Chez moi, la poésie habitait une chambre
Où l’enfant que j’étais ne rêvait que par elle.
Que de fois j’ai couru vers l’ombre de ses ailes,
Que de fois j’ai volé vers l’aile de son ombre.


Je n’y prenais pas garde et elle me regarde
Hagarde…  Et c’est la gare où ma mère partait
Pour Venise , en voilette, ou bien pour Bellegarde.
En garde ! je pleurais et la vie me battait.


Et j’étais devenu le fils de la poussière…
Des abbés m’emmenaient parfois en promenade.
Je préférais les raisins verts aux camarades,
La nature éblouie aux modestes prières.


Noëls ! On nous réveille aux messes de minuit,
Sommeil de réveillons…  Les saucisses sont froides.
Au fond du réfectoire, un prêtre s’est enfui
Volant le tiroir-caisse aux moines de Fontfroide.

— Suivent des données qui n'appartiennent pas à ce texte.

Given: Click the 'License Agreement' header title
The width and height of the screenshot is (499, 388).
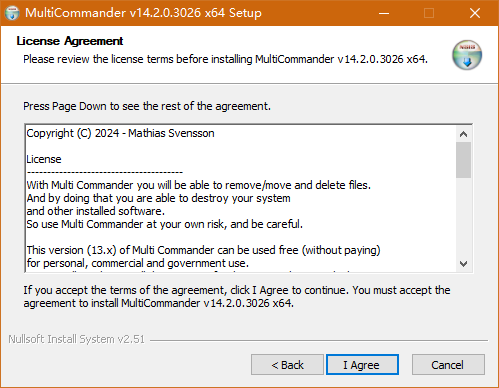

Un jour je me réveille avec trente ans de moins.
L’A.B.C. ! L’A.B.C. ! J’avais mal à la tête…
Le monde était si près de moi et moi j’étais si loin,
J’assistais en passant à cette étrange fête.


Depuis je t’ai revue, ô Méditerranée !
J’ai couru, j’ai chanté devant tes Espagnoles
Témoin des lieux marins de mes jeunes années,
Le temps s’est dévidé comme une chanson folle.


Mes oiseaux, Emilie et le crapaud d’Auguste,
Trains, vent du nord, à moi ! Tout flambe, le Robine
A coulé dans mon sang des promesses illustres,
Manières, Madelon remontez vos cabines.


Cirque Pinder plein d’air, tout repeint, tout re-plein,
Narbonne et l’Alcazar qui brûle et, sur les barques
Une dame étrangère à la ville (on la plaint)
Anglaise, paraît-il, pour moi la vieille parque.


Interview ? A quoi bon ! J’étouffe de mensonges,
Mourant de solitude au fond de ce couloir…
Mais je veux de jadis, exprimer les éponges
Et par la vérité faire éclater le noir.


Oui j’ai souffert, oui j’ai pleuré, oui j’étais pauvre !
Et je le suis toujours et je pleure d’amour.
Et je n’ai pas trouvé dans la foi qui nous sauve
Le calme, le repos, la paix, le point du jour...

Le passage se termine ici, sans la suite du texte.